Every record below is to be restated verbatim, though its images are not.

___ Recorded information

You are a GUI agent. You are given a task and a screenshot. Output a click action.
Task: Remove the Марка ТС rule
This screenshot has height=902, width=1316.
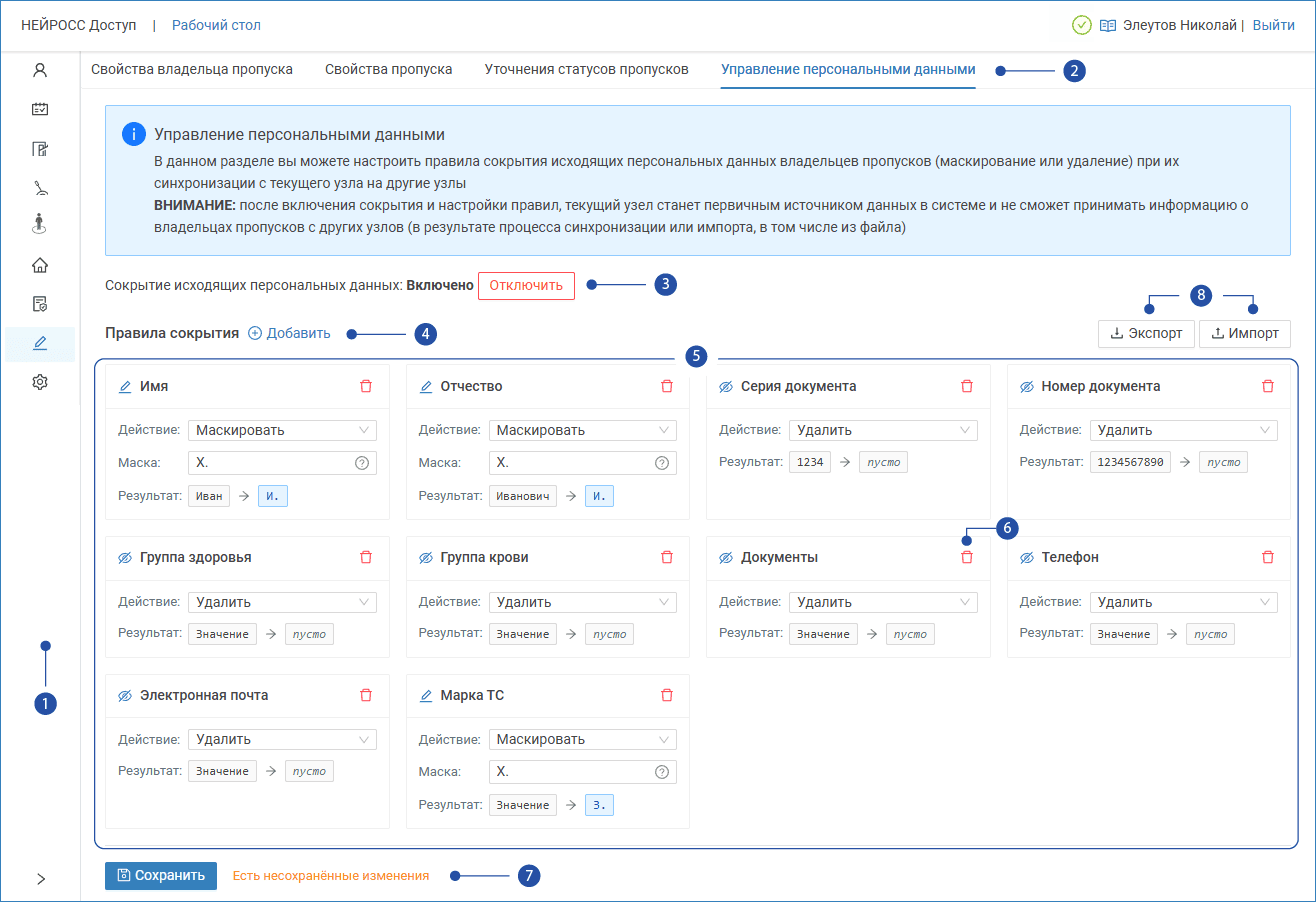(x=667, y=695)
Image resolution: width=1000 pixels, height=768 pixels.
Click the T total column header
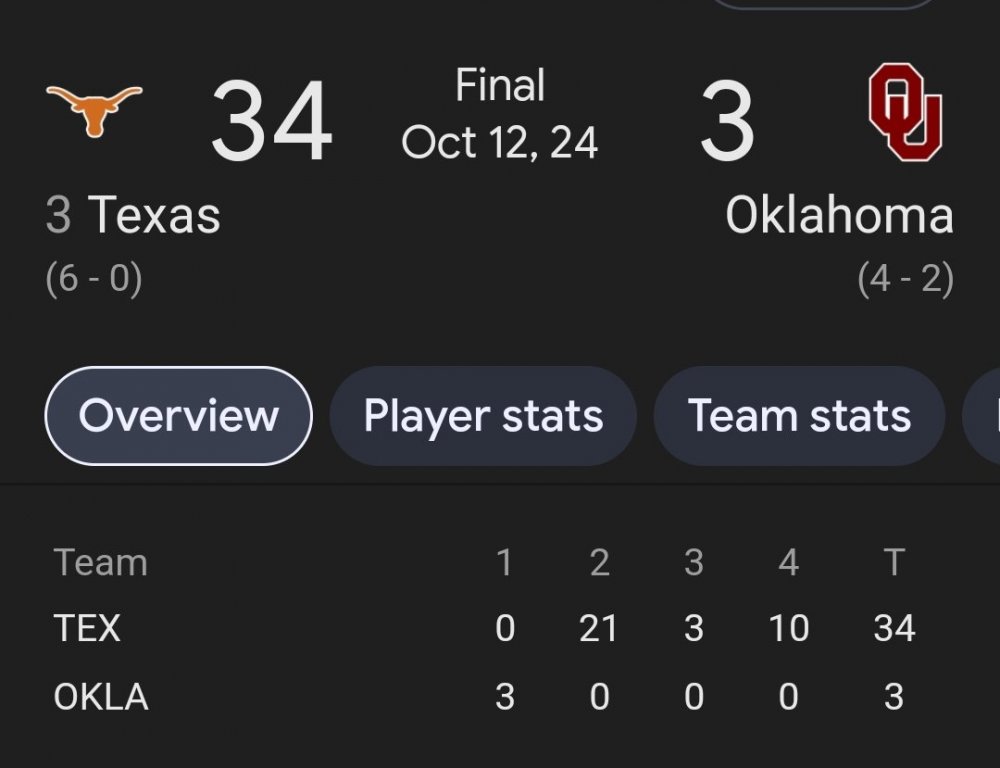tap(894, 562)
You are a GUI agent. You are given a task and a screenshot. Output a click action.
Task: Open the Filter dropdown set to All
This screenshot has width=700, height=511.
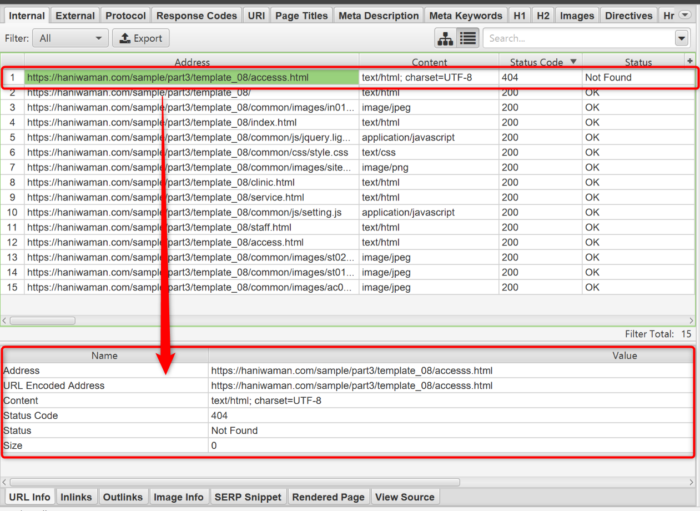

______

→ Completed exercise:
You are a GUI agent. You are given a task and a screenshot. Output a click action.
Task: Remove the Марка ТС rule
This screenshot has height=902, width=1316.
(x=667, y=695)
Image resolution: width=1000 pixels, height=768 pixels.
Click the T total column header
tap(894, 562)
You are a GUI agent. You are given a task and a screenshot. Output a click action.
Task: Open the Filter dropdown set to All
This screenshot has width=700, height=511.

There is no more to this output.